Thanks to the great work that Chris Porter did in putting together a massive spreadsheet of Google+ shared circles, I got to work. Going through the "Pages" category, I circled well over 1,000 pages which ranged from news, small business, large corporations, and more.
After removing all the duplicates, I fired up the extension, selected both circles, and ran the scan from three different dates: 6 months ago, 90 days ago, and 30 days ago. These were the results...
21% haven't posted in the last 6 months.
27% haven't posted in the last 90 days.
36% haven't posted in the last 30 days.
This is a start, but as with most findings, doesn't represent every single user. Usage appears to go down which could be for a number of reasons. The first reason is many brands being told they need to get on Google+, they finally get on Google+, yet don't have a strategy and lose focus.
The second reason is their audience isn't necessarily on Google+ or they don't know how to effectively reach their audience. Lastly, there's not enough perceived incentive to continually invest the time into Google+ and they get distracted and are more focused on other social networks.
To be honest, pages need work. Many businesses and individuals that I've spoke with, don't see the value compared to say a Twitter account or Facebook page.

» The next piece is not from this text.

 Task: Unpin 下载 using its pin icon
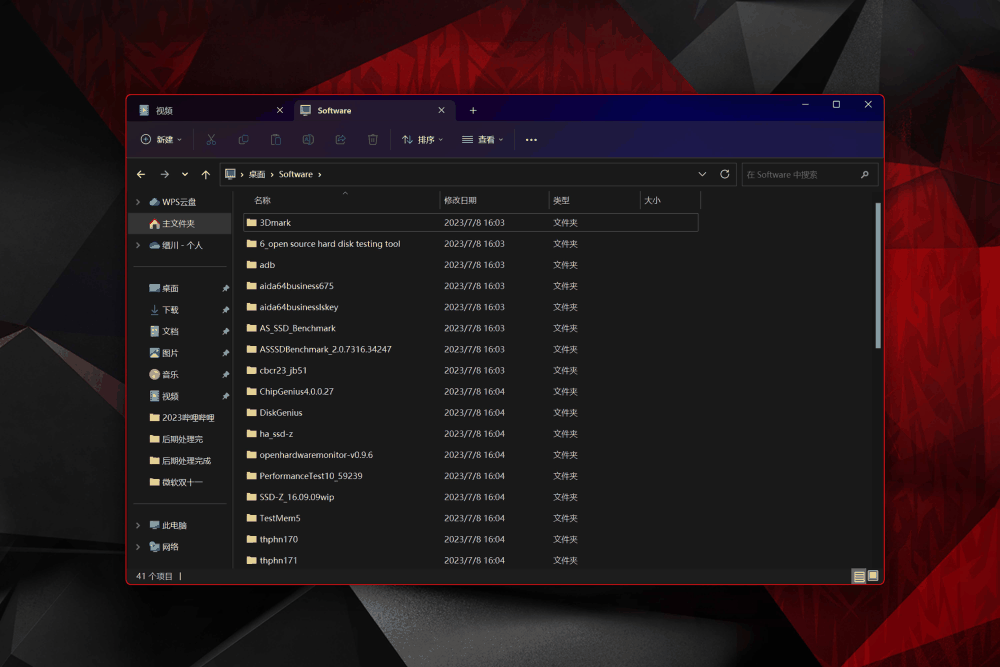click(225, 310)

Google has their work cut out to make brand pages far better and offer more of an incentive for brands to invest the time.
Right now, the value isn't exactly clear.
Now, one could easily look at this data and say that brand pages are an absolute fail. However, how many brands were actively using Facebook pages one year after they released to the public? What about Twitter? And that's the thing.
The platform we see now is just a fraction of the age of Facebook and Twitter. I'd lay money down to say that Facebook didn't have 64% active pages a year after pages went live.
Google+, while it gets a mixed rap, does represent the next evolution of social media where social is highly integrated into search. Your customers and potential customers are using Google and possibly searching for something that you talk about or provide the answers to.
Obviously, you should invest time where your customers are and if you find that a platform is a good place for that, you need to have the right strategy. Most are simply winging it and don't have the right information to make things work, something that both Google and people such as myself, can help solve.